Menanti Pelaksanaan Undang-Undang Ibu Kota Negara (Bagian Kedua Puluh)

Oleh: Hernadi Affandi

Ketentuan terkait dengan kewenangan pemungutan pajak atau pungutan khusus oleh Otorita Ibu Kota Negara diatur di dalam Pasal 24, khususnya ayat (4), (5), dan (6) UU IKN. Ketentuan tersebut dianggap sebagai perwujudan dari kekhususan yang dimiliki oleh Ibu Kota Negara sebagaimana diatur oleh UU IKN.

Selengkapnya, Pasal 24 ayat (4) UU IKN berbunyi sebagai berikut: Dalam rangka pendanaan untuk penyelenggaraan Pemerintahan Daerah Khusus Ibu Kota Nusantara sebagaimana dimaksud pada ayat (1), Otorita Ibu Kota Nusantara dapat melakukan pemungutan pajak khusus dan/atau pungutan khusus di Ibu Kota Nusantara.

Selanjutnya, Pasal 24 ayat (5) UU IKN berbunyi sebagai berikut: Pajak daerah dan retribusi daerah sebagaimana diatur dalam peraturan perundang-undangan berlaku secara mutatis mutandis sebagai pajak khusus dan pungutan khusus sebagaimana dimaksud pada ayat (4).

Sementara itu,  Pasal 24 ayat (6) UU IKN berbunyi sebagai berikut: Dasar pelaksanaan pemungutan pajak khusus dan/atau pungutan khusus di Ibu Kota Nusantara sebagaimana dimaksud pada ayat (5) diatur dengan peraturan yang ditetapkan oleh Otorita Ibu Kota Nusantara setelah mendapat persetujuan DPR.

Penjelasan Pasal 24 ayat (4) menjelaskan sebagai berikut: Yang dimaksud dengan “pajak khusus” adalah pajak yang berlaku khusus di Ibu Kota Nusantara.
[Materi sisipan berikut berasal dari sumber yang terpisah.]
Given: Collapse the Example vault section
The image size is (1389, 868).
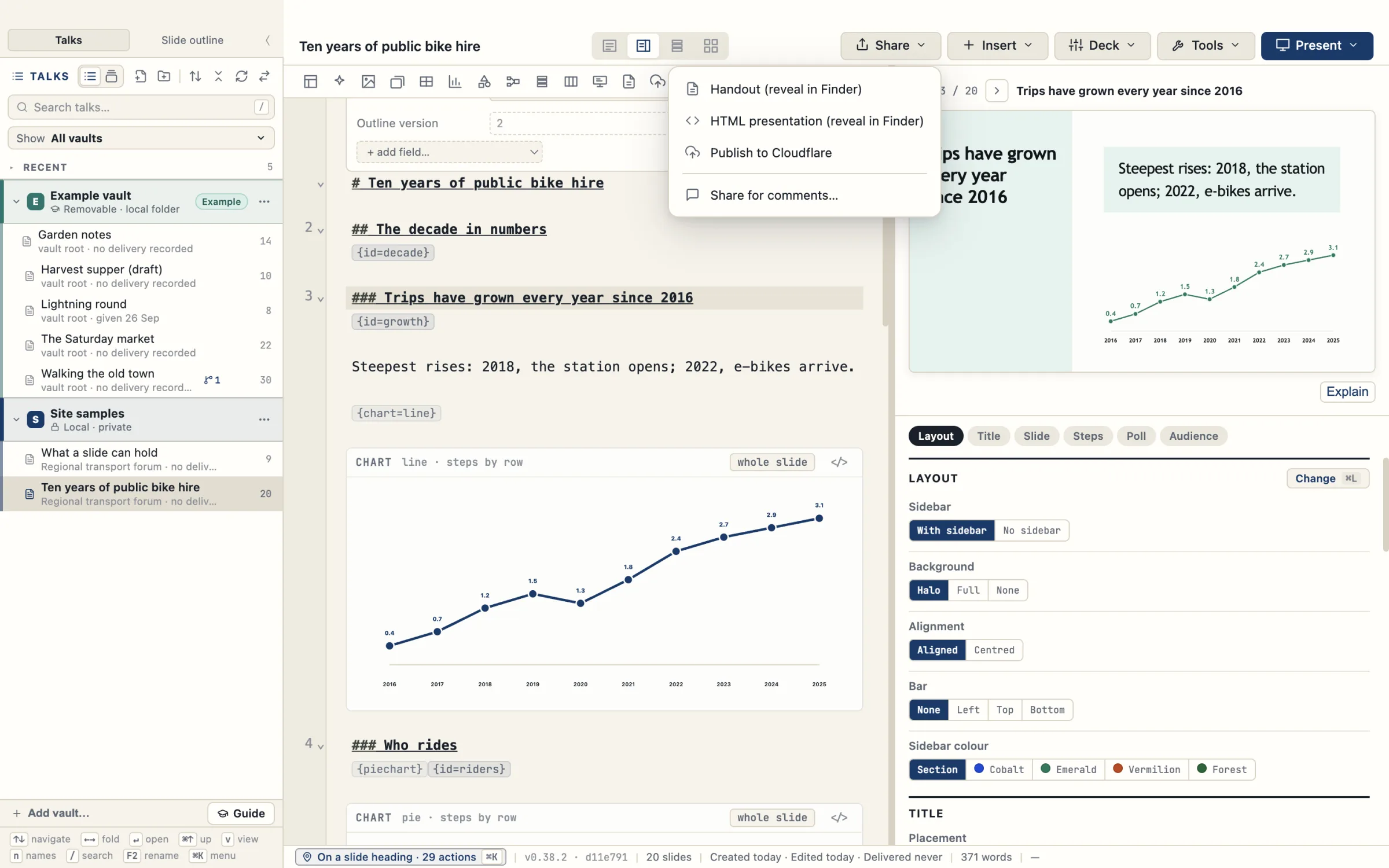Looking at the screenshot, I should [x=16, y=201].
Yang dimaksud dengan “pungutan khusus” adalah pungutan yang berlaku khusus di Ibu Kota Nusantara termasuk pungutan terhadap layanan yang diberikan oleh Otorita Ibu Kota Nusantara. Pungutan khusus di Ibu Kota Nusantara dapat menjadi penerimaan negara bukan pajak sesuai dengan ketentuan peraturan perundang-undangan.
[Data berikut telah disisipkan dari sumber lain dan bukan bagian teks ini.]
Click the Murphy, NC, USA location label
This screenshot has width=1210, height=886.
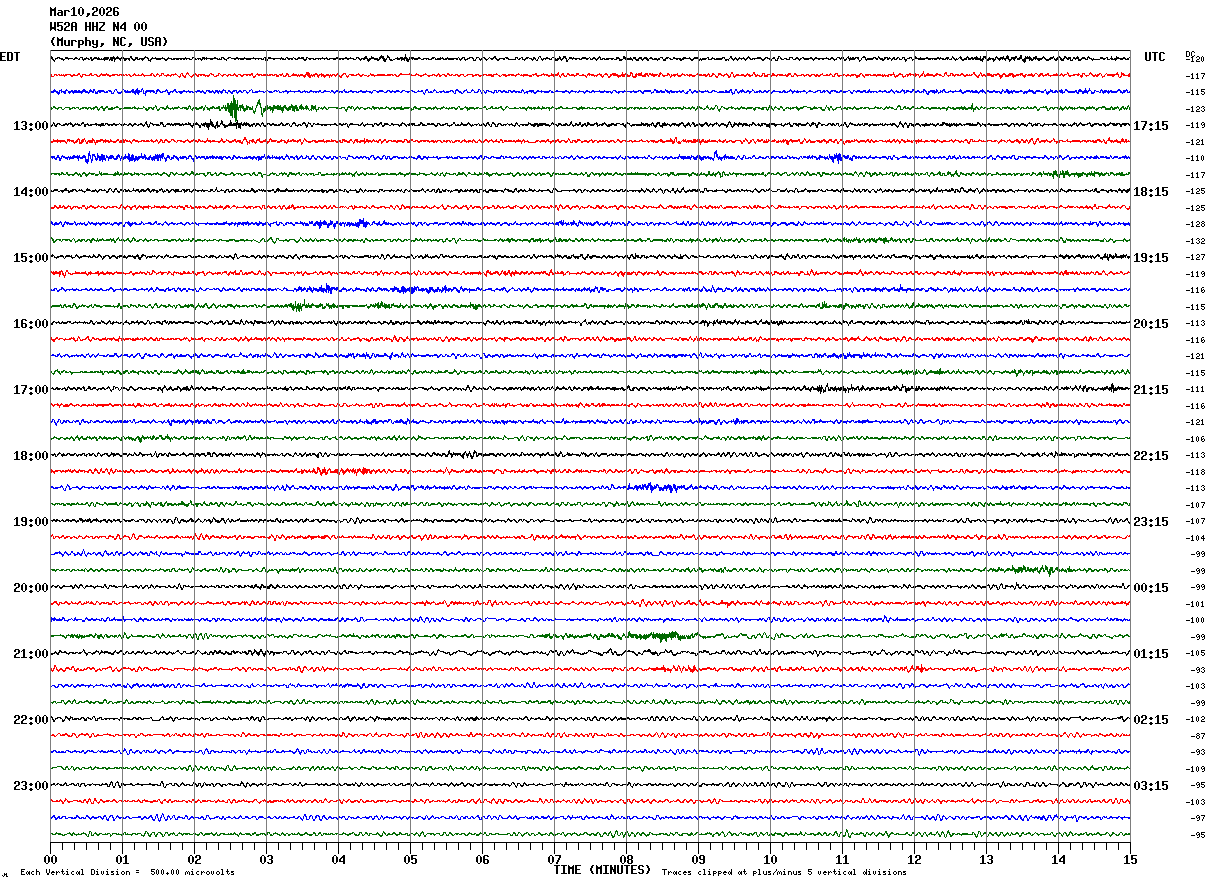109,42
Selanjutnya, Penjelasan Pasal 24 ayat (5) menjelaskan sebagai berikut: Pajak dan retribusi daerah sebagaimana diatur dalam peraturan perundang-undangan berlaku secara mutatis mutandis sebagai pajak khusus dan pungutan khusus di Ibu Kota Nusantara, termasuk tetapi tidak terbatas pada ketentuan mengenai objek, subjek, wajib pajak/ retribusi, dasar pengenaan, dan tarif pajak daerah dan retribusi daerah.

Sementara itu, Penjelasan Pasal 24 ayat (6) UU IKN menjelaskan sebagai berikut: Yang dimaksud dengan “mendapat persetujuan DPR’ adalah mendapat persetujuan dari alat kelengkapan DPR yang ditunjuk dan/atau diberi kewenangan untuk itu.

Berdasarkan ketentuan di atas dapat diketahui bahwa kewenangan Otorita Ibu Kota Nusantara dalam pemungutan pajak dan pajak khusus sangat besar. Kewenangan yang besar tersebut ditunjukkan dengan adanya mekanisme khusus untuk mengatur dasar pelaksanaan pemungutan pajak khusus dan/atau pungutan khusus yang diatur dengan “peraturan yang ditetapkan oleh Otorita Ibu Kota Nusantara setelah mendapat persetujuan DPR.”

Persoalan yang menarik adalah “peraturan yang ditetapkan oleh Otorita Ibu Kota Nusantara setelah mendapat persetujuan DPR.” Meskipun persetujuan DPR atas peraturan yang dikeluarkan oleh Otorita Ibu Kota Negara “hanya” diwakili oleh alat kelengkapan DPR dan bukan oleh DPR secara “utuh”, hal itu tetap saja merupakan sesuatu yang aneh dan janggal.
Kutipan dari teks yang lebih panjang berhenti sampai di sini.